そんな時、ふと煌びやか令嬢の口が開かれた。
「あなた達、黙って仕事をしたらどうかしら!」
怒鳴られてしまった。
まさか怒鳴られるとは思わなかったので、私は思わずぴくりと肩を揺らす。
ルーシュも同じく驚いたようで、全身が強張ってしまっている。
チラリと煌びやか令嬢を盗み見ると、たった今怒鳴ったとは思えない程落ち込んだ顔をしていた。

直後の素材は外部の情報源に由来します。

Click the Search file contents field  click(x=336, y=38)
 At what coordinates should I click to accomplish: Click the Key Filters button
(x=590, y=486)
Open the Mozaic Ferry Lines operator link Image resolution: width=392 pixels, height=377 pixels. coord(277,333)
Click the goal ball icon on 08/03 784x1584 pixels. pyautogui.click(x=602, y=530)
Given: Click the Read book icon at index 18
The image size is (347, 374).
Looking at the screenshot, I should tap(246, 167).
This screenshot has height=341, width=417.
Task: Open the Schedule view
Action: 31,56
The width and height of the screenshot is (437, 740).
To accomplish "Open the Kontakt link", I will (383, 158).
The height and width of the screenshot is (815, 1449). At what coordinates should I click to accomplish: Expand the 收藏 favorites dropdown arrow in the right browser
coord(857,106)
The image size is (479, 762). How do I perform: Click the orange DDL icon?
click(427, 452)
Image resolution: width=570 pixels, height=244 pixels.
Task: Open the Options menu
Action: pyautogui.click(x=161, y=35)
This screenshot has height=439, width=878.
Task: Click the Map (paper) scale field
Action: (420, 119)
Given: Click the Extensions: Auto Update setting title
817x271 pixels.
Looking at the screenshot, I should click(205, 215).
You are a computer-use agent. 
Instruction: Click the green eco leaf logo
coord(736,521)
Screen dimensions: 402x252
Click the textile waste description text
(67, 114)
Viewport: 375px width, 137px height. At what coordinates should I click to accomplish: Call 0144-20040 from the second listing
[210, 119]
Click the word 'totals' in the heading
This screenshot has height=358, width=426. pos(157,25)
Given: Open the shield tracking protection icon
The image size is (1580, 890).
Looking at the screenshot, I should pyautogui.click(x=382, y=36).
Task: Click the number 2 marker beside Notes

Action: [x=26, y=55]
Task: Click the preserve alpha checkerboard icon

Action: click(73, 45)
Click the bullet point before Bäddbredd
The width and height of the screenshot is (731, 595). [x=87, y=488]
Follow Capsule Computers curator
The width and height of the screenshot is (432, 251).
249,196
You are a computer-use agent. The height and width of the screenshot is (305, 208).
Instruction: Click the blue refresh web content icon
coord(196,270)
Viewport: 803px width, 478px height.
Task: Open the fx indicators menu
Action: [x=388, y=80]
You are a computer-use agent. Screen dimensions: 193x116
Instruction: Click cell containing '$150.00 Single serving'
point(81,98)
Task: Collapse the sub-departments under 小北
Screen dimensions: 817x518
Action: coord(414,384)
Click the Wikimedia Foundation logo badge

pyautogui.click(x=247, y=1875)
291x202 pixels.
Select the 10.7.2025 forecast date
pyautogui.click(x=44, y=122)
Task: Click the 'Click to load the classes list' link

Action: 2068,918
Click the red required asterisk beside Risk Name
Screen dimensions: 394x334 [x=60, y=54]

ドレスも髪もお化粧も、全ての準備が整ったので、大きな姿見を煌びやか令嬢に見せる。
自分の姿を確認した煌びやか令嬢は、ふわりと微笑んだかと思ったら、また表情を曇らせてしまう。
「……まぁまぁね」
煌びやか令嬢はぽつりとそう呟いて、そのままソファへと沈み込むように座ってしまう。
そして小さな声で零すように「下がっていいわ」と言った。
ルーシュを見ると戸惑ったような顔をしている。
ここまで落ち込んだ様子を見せられたんじゃ戸惑うのも無理はないか。
私はとりあえずルーシュと一緒に部屋を出た。
「わたくし、何か悪い事をしてしまったかしら?」
「ううん、多分そうじゃない。大丈夫だから、嫌わないであげてね」
そう言うと、ルーシュはこくこくと頷いてくれた。
ルーシュには手伝ってくれた事に対するお礼を言って、私は食堂へと急いだ。
煌びやか令嬢の朝食を準備するために。
必要なものをワゴンに乗せて、急いで部屋に戻る。
ノックをすると、控えめな返事が返ってきたので、遠慮なく入らせてもらう。
「クライスお嬢様、朝食をお持ちしました」
プイ、と視線を逸らされてしまったが、私は気にせずにいつも通りを装った。
下手に気を遣ってしまえば私の負けだ。
さくさくと準備を進め、大した時間をかけることなく食卓は整った。
それなのに、煌びやか令嬢は朝食をジッと睨みつけているだけで、それに手を付けようとしない。
「どうしました?」
と、私が声を掛けると、煌びやか令嬢は弾かれたように私を見る。
そして、何かを考えるように視線を彷徨わせた後、ゆっくりと口を開いた。
「……トリー。……トリーナ、貴女、他の使用人達からはトリーと呼ばれているのね」
「そうですよ。ここの使用人達はあだ名で呼び合っているんだそうです。まぁ、私は下っ端なのでいつからこの決まりがあるかはわからないんですけどね」
「……ふぅん」
「でも私、本当に仲の良いお友達にはトリーナって呼んでもらってるんですよ」
にっこりと笑って煌びやか令嬢を見ると、彼女の瞳はみるみる見開かれていく。
そして、急に顔を真っ赤に染めていった。
「……じゃあ、私は今まで通りトリーナって呼んであげるわ」
煌びやか令嬢はフンと鼻を鳴らして食事を開始した。
一応推測だけど、さっき怒鳴ったのはきっとヤキモチだったんだろう。
解りやすい人だなぁ。
煌びやか令嬢の朝食の世話を終えた私は、一旦食堂に戻って自分の朝食をとっていた。
すると、そこに青い騎士さんがやってきて、食べ終えたら応接室へ行くように、と言われた。
おそらくそこで公爵様と話すことになるのだろう。
朝食を急いで片付けた私は、そのまま小走りで応接室へと向かった。
そこには公爵様と煌びやか令嬢がなにやら言い争っている。
近付いていいものかどうか、一瞬悩んだが、どちらにせよ呼ばれたんだから遅かれ早かれ近付かざるを得ないわけだ。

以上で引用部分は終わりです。